Let \((X_i, Y_i)_{i=0,1, \ldots , n}\) from equation (1) satisfy Assumption 2. It then holds uniformly for any integer z that

$$\begin{aligned} \text{ P }(Z_n - \lfloor m_{n,p} \rfloor < z) = \exp \left( -p^{z - \{m_{n,p}\}} \right) + o(1) \, , \end{aligned}$$

where \(m_{n,p} := \log _{1/p} (n q)\).

Proof

The result follows from Gordon et al. (1986, Thm. 1); details are provided in the Appendix. \(\square \)

Note that \(m_{n,1/2} = \log _2 (n) -1\) and \(\{\log _2 (n) -1\}= \{\log _2 n\}\), such that Proposition 2 arises as a special case. Further, Proposition 3 allows to approximate in the sense of (8) that

$$\begin{aligned} \text{ P }(Z_n \le k ) \approx \exp \left( -p^{k+1 - m_{n,p}} \right) \, . \end{aligned}$$
(11)

This formula underlies Table 4 dedicated to the effect of p on \(\text{ P }(Z_n > \lfloor \log _2 n \rfloor )\) building on the approximation from (11). Our choices of p equal the probabilities if \((\Delta X_i, \Delta Y_i)\) are jointly normal with a correlation of \(\rho \): \(p= 0.23, 0.42, 0.5, 0.58, 0.77\) arise from \(\rho = -0.75, -0.25, 0, 0.25, 0.75\). It is intuitively clear that \(p > 0.5\) increases the probabilites of long zero runs, and it does so dramatically e. g. for \(p=0.77\). For \(p < 0.5\) on the other hand, zero runs become less likely because the random walks tend to drift in a discordant manner. This does of course not reduce the correlation between the random walks. Let \(O_n\) stand for the length of the longest sequence of ones in \(\left( C_i \right) _{i=1, \ldots , n}\). It is clear from (11) that

$$\begin{aligned} \text{ P }(O_n \le k ) \approx \exp \left( -q^{k+1 - \mu _{n,q}} \right) , \end{aligned}$$

where \(\mu _{n,q}\) is defined analogously to \(m_{n,p}\) from Proposition 3: \(\mu _{n,q} := \log _{1/q} (n p)\). Table 4 formalizes the following intuition: The stronger the correlation between the random walks is, i. e. the larger \(|p- 0.5|\) is, the more likely are long runs of zeros or ones in \(\left( C_i \right) \), depending on the sign of \(p- 0.5\). The approximate results from the first panel of Table 4 are well supported by finite sample Monte Carlo estimates for p being not too large; for \(p=0.77\), however, the approximate figures are too conservative in that the Monte Carlo estimates are sizeable larger.

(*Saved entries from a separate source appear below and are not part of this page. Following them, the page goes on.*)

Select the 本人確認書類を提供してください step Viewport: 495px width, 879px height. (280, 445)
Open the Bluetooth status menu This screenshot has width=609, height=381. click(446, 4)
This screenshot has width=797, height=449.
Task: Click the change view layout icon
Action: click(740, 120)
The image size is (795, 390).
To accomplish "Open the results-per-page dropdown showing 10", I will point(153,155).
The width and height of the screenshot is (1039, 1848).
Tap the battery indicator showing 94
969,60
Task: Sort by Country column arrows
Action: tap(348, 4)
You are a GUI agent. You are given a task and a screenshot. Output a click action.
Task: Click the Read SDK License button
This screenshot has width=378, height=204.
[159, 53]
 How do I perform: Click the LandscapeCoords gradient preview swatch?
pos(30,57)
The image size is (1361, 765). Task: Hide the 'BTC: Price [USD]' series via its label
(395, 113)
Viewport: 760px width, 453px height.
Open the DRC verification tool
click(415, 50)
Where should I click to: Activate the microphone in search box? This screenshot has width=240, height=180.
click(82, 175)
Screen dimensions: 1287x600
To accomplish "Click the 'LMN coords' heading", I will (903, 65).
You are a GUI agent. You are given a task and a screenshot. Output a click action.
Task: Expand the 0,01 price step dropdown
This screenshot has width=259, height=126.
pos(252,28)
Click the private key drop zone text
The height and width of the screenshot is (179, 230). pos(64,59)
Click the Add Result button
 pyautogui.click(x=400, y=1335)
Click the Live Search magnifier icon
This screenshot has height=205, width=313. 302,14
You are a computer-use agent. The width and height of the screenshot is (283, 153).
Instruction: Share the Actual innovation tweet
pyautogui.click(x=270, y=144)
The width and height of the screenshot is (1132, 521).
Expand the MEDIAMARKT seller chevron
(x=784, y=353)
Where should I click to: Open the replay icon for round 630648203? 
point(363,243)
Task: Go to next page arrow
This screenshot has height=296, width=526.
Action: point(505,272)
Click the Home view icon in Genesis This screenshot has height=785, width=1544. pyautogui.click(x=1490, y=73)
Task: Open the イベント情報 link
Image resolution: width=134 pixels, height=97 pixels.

Table 4 Probabilities \(\text{ P }(Z_n > \lfloor \log _2 n \rfloor )\) for varying p

7 Summary

There exists a well understood asymptotic theory why one gets nonsensical correlation between independent long random walks, see Phillips (1986, Thm. 1). In this note we focus on finite samples with a special interest on small sizes. What is, for instance, the maximum length of random association (consecutive concordance or consecutive discordance) between two independent random walks of sample size \(n=50\)? Evaluating Corollary 1, one can verify that the probability of the maximum length of random association being equal to 5 amounts to 27.68% (see also Fig. 1). The exact probability that this maximum length is at least equal to 5 amounts to 82.09% (see Table 3), and the expected value is 5.9783 (Table 2). Hence, long episodes (relative to the small sample size) of random association occur frequently, which explains why nonsense correlation arises between independent short random walks. We also included the case of correlated random walks where long episodes of association are of course more likely, see Table 4 for a quantification.